The 2011 season marks the 10th season of baseball on the YES Network, and YESNetwork.com. I was there for the first five and remember the trials, tribulations, sweat, tears, conniptions and aneurysms that went into putting forth a top-flight product on a daily basis. Looking at where the overall coverage is now compared to 2002, the difference is like listening to a song in Mono and then flipping to Stereo.
Technology made my job easier, just as it has made the jobs of beat writers and columnists more efficient. Hardware, software and fiberoptic advances made it easier for scribes to file stories on deadline, fact-check, and ensure accuracy of quotes. Laptop computers, digital/tape recording devices, headphones, WiFi access to the Internet, and the Internet itself have helped reduce the latency that previously existed for the written word to reach fans. These products and services were available in 2002, but have become consistently better over time.
Due to the immediacy of the publication and distribution of information of all kinds, sports teams and leagues reacted accordingly. I don’t know what the current Social Media policies are for MLB, or the Press Box protocol for it. When I was covering games regularly, Social Media as we currently know it didn’t exist. If the Yankees had information to be released, they made it clear to both Mark Feinsand — who at the time was the Yankees.com beat man — and I that we could not publish the info to either Yankees.com or YESNetwork.com before the team OK’d it.
It was made clear that we were not allowed to break certain stories. (This most commonly occurred when players were named to the All-Star ballot or All-Star team, and other similar stories.) So, we would load the items into the system and wait for the go-ahead from Yankees’ PR staff. Twitter, Facebook, and other microblogging services must be a nightmare for team PR staffs looking to maintain a certain level of control over the flow of information.
In addition to the publication advances, informational sites like Baseball Almanac, Baseball Reference, Baseball Prospectus, Fangraphs, and tools like those available at Inside Edge, ESPN.com’s Gamecast and MLB.com’s GameDay do the heavy lifting, to where the writer can provide the originally intended core function: storytelling.
Even storytelling has gotten a facelift. Perhaps no single entity has affected the craft like Twitter. Many of the writers’ handles are affiliated with their employers, so they are easily identifiable. Follow them during games, you can time the tweets of key plays and events to when they appear in GameDay or Gamecast. In a way, it’s replaced the “running” game story that was once a staple of the beat writer’s portfolio.
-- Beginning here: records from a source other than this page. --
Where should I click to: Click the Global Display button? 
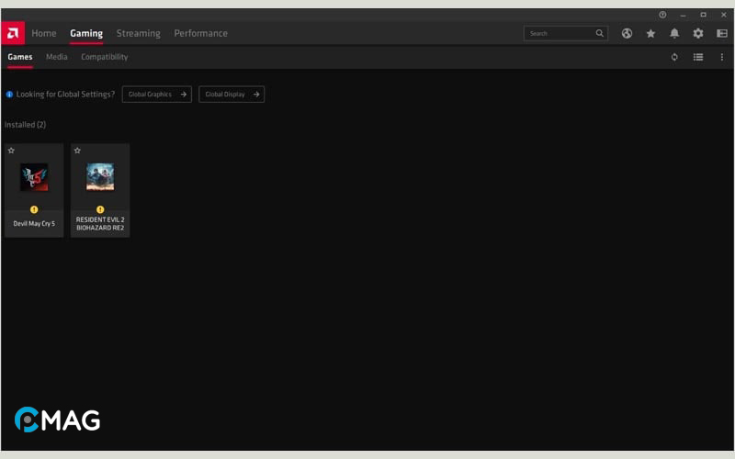[x=232, y=95]
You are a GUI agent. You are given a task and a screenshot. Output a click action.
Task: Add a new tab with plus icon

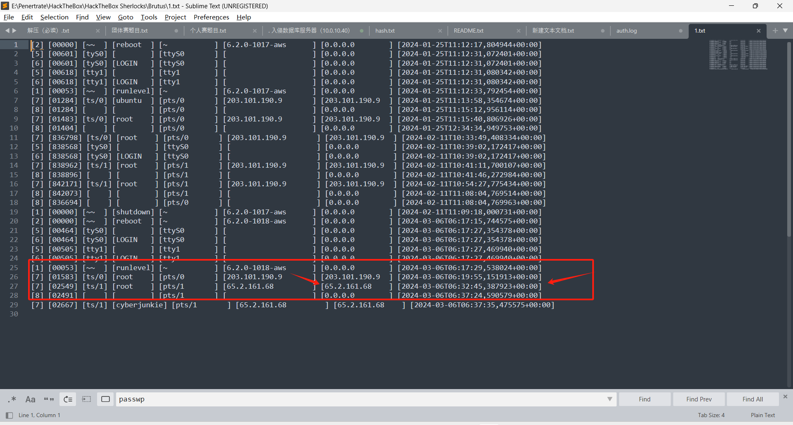(775, 31)

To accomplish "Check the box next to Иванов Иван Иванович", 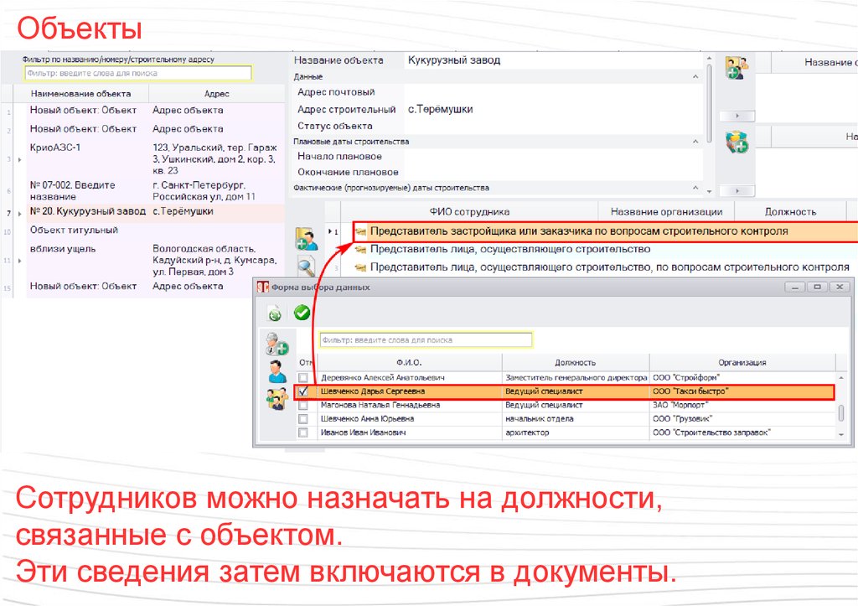I will point(302,432).
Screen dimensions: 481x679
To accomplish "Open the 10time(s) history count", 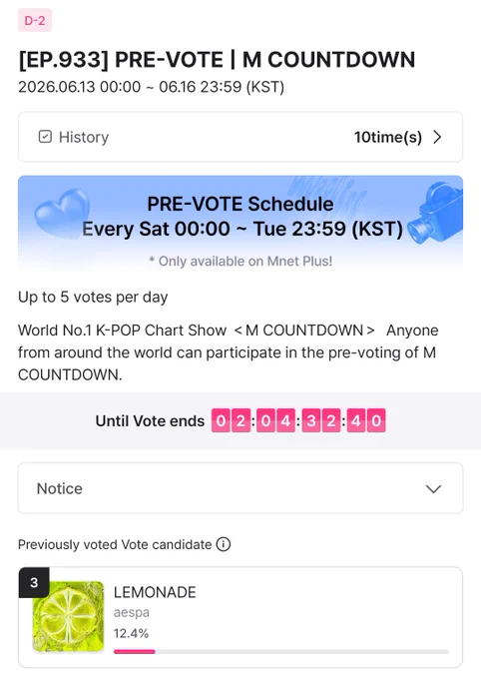I will 388,137.
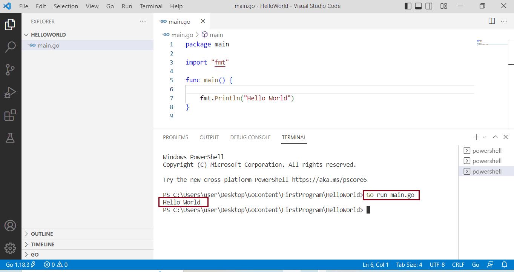Screen dimensions: 514x272
Task: Toggle the bottom panel layout button
Action: point(419,6)
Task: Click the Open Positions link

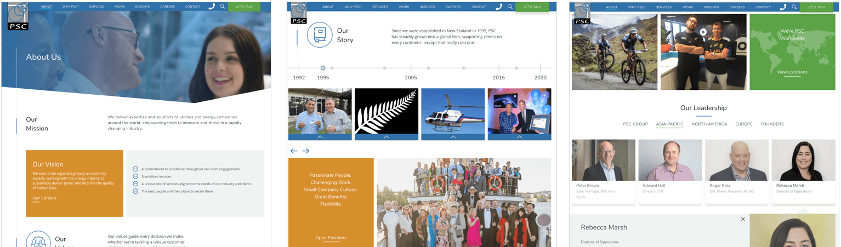Action: 331,238
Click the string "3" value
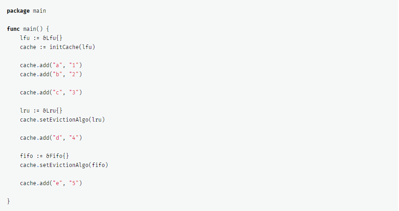This screenshot has height=211, width=399. 74,92
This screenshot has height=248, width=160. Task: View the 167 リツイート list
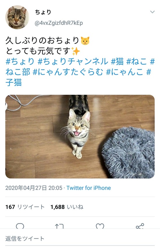(x=25, y=207)
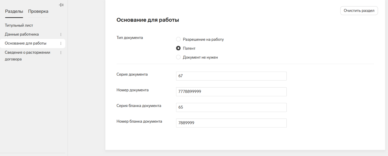
Task: Click into the Серия документа field
Action: click(x=231, y=76)
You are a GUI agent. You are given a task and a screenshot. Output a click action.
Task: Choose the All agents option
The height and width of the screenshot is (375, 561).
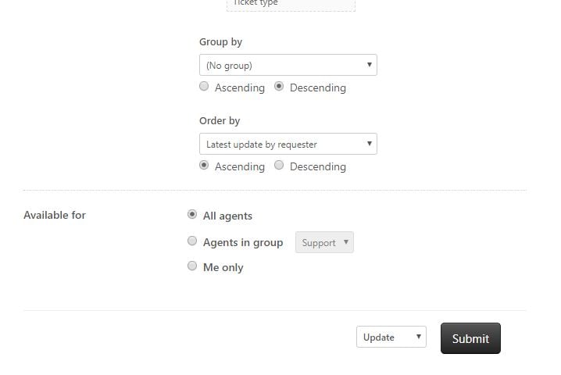pyautogui.click(x=192, y=214)
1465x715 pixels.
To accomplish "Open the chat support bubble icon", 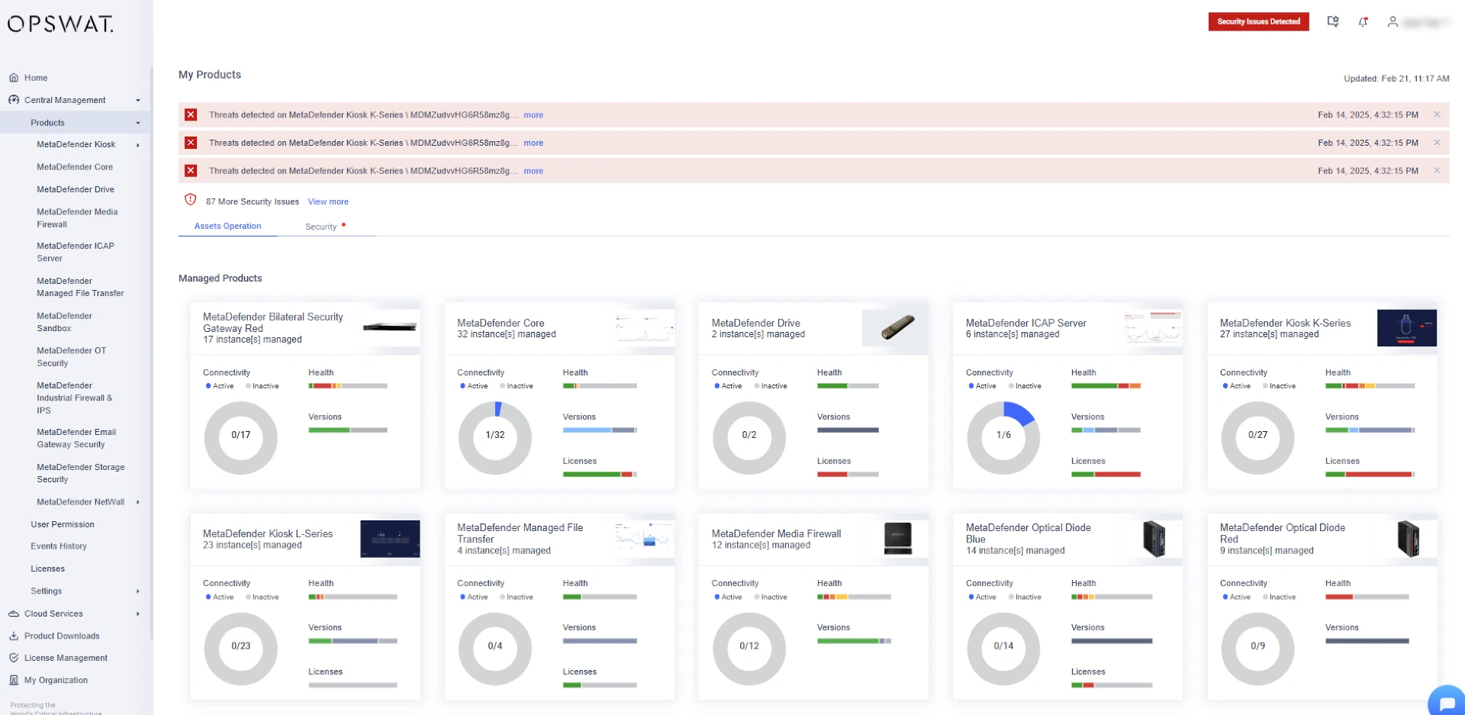I will click(x=1447, y=702).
Some beat reporters use Twitter in a unique and innovative way. For example, Marc Carig of the Newark Star-Ledger makes it part of his modus operandi to Tweet quotes from certain players as they’re drafting their recaps. Maybe those quotes will appear in their stories, maybe they won’t. But the preview gives you the reader a definite reason to check. I’m amazed at the level of multitasking these men and women can endure.
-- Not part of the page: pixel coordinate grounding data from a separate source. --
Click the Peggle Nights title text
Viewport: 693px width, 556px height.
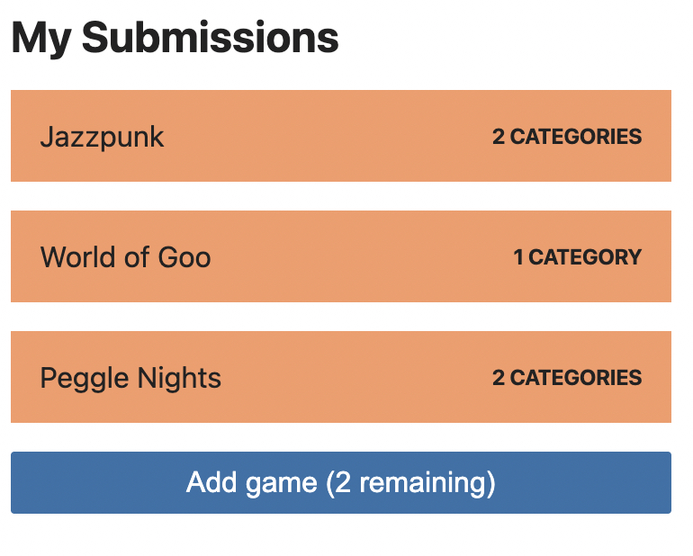point(131,378)
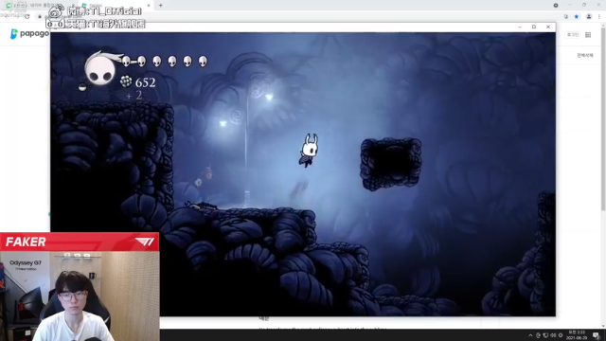Open the Papago grid apps menu icon
The height and width of the screenshot is (341, 606).
click(x=588, y=35)
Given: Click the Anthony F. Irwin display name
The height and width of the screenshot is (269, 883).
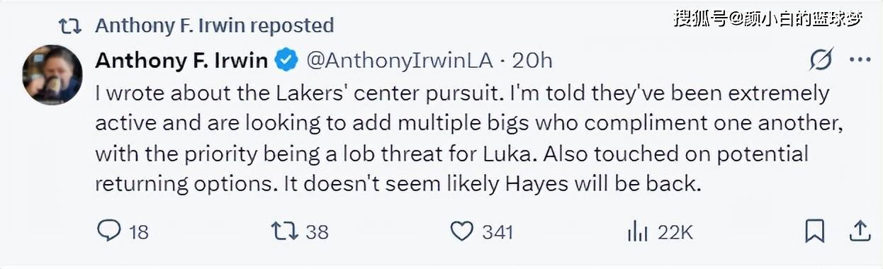Looking at the screenshot, I should click(x=181, y=61).
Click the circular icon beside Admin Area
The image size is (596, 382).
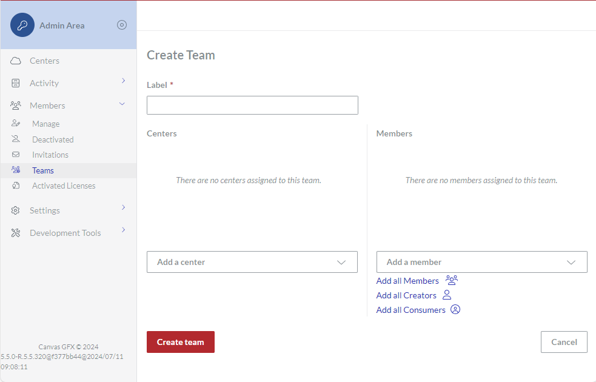122,25
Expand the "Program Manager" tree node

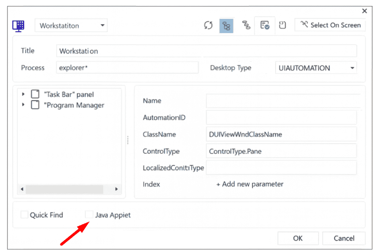pyautogui.click(x=23, y=105)
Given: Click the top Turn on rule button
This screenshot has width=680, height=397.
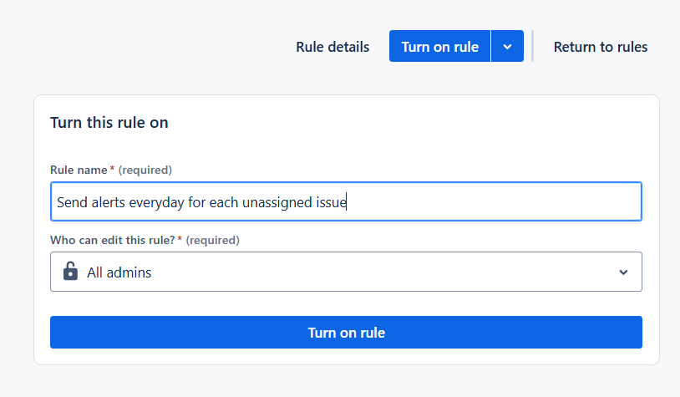Looking at the screenshot, I should [439, 47].
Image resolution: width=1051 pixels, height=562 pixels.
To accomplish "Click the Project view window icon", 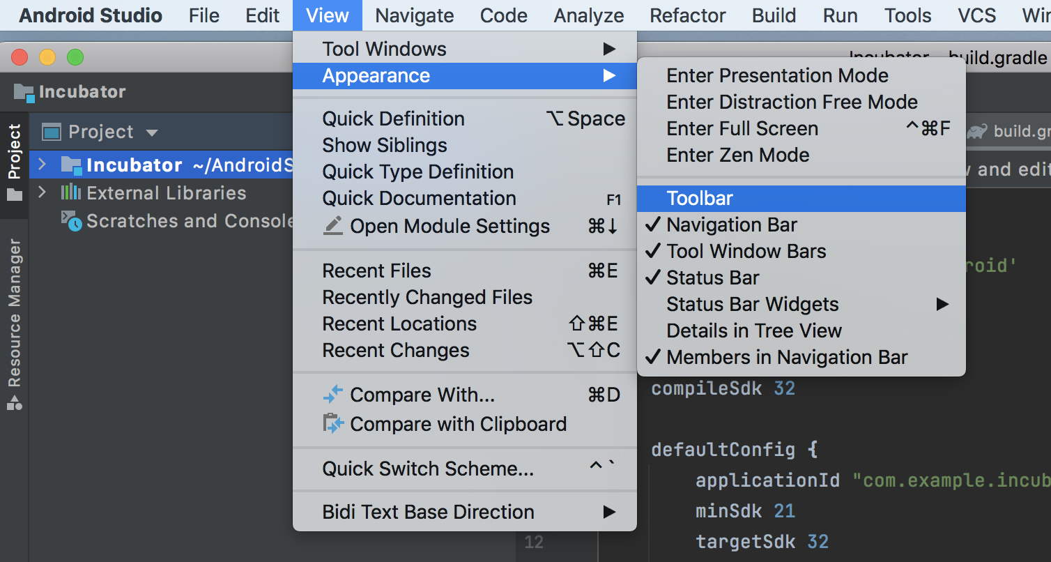I will [52, 132].
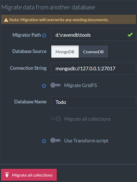The width and height of the screenshot is (137, 182).
Task: Select MongoDB as the database source
Action: 65,52
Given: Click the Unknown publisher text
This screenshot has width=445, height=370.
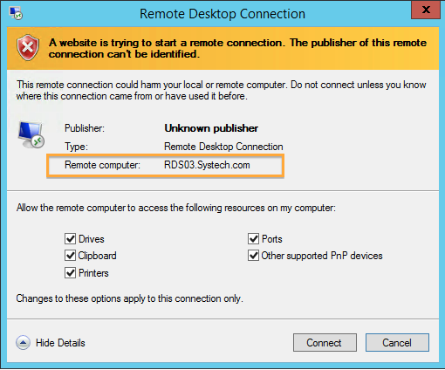Looking at the screenshot, I should point(211,128).
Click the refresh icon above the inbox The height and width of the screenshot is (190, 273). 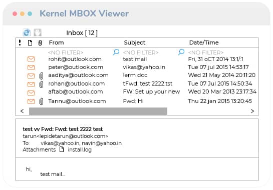tap(27, 33)
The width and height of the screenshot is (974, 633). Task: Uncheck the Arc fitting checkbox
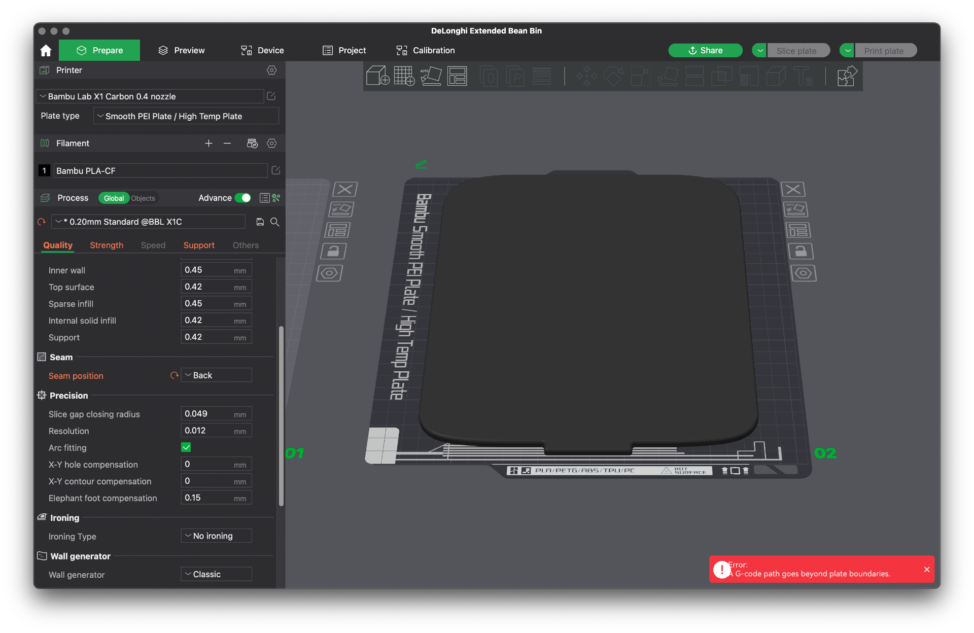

In addition to the Beat, a number of key figures in the Yankeeland blogosphere routinely tweet during games. Re-tweets, @ replies, and direct messages are frequent forms of communication. The tough part? Condensing feelings of frustration, disbelief or recounting feats of awesomeness in 140 characters or less. It’s an experiment of storytelling in as concisely as possible. It’s akin to the “Short, Short Version” of the wedding ceremony at the end of “Spaceballs.”
Priest to Princess Vespa: Do you?
Princess Vespa: Yes.
Priest to Lone Star: Do you?
Lone Star: Yes.
Priest: Good. You’re married. Now kiss her!
During off-days, like Monday, as the results of Pedro Feliciano’s visit to Dr. James Andrews were being made public, Twitter served as a primary vehicle for updates. In a half-hour span, numerous variations of “Feliciano not headed for surgery; rest for 6 wks, then rehab” appeared in my scroll. If there was a conference call with reporters, the only way to know who broke the story was to know who tweeted first. Still more writers re-tweeted or had strings of tweets to provide additional detail to the story as a precursor to the longer-form piece that would appear in print and online.
Other stories of importance, like Ian Begley’s report on ESPNNewYork.com that Yankees home attendance is down (really? with the cold weather, rain, $30 parking, people don’t want to venture to the Bronx?), elicited a string of reactionary tweets and re-tweets. Yet other sites, like YankeeAnalysts, tweeted shortened links to promote their off-day feature content.
Diving even further, the search for Hashtagged updates (if you’re on Twitter, check out the recent #JohnSterlingCallsHistory, it’s genius), and getting recommendations from the writers and reporters on who THEY read and follow, and recommend, are educational and enlightening.
The info provided in this column is hardly a revelation. It’s merely an exercise to demonstrate how the profession continues to evolve, and how technology is enabling different storytelling tactics. It’s an exciting time to be involved in the profession, whether you’re a writer, student, editor, or fan. The ways in which we create and consume info on a regular basis will only continue to change.
Who do you read? Who do you follow? Comments, suggestions, and recommendations welcome.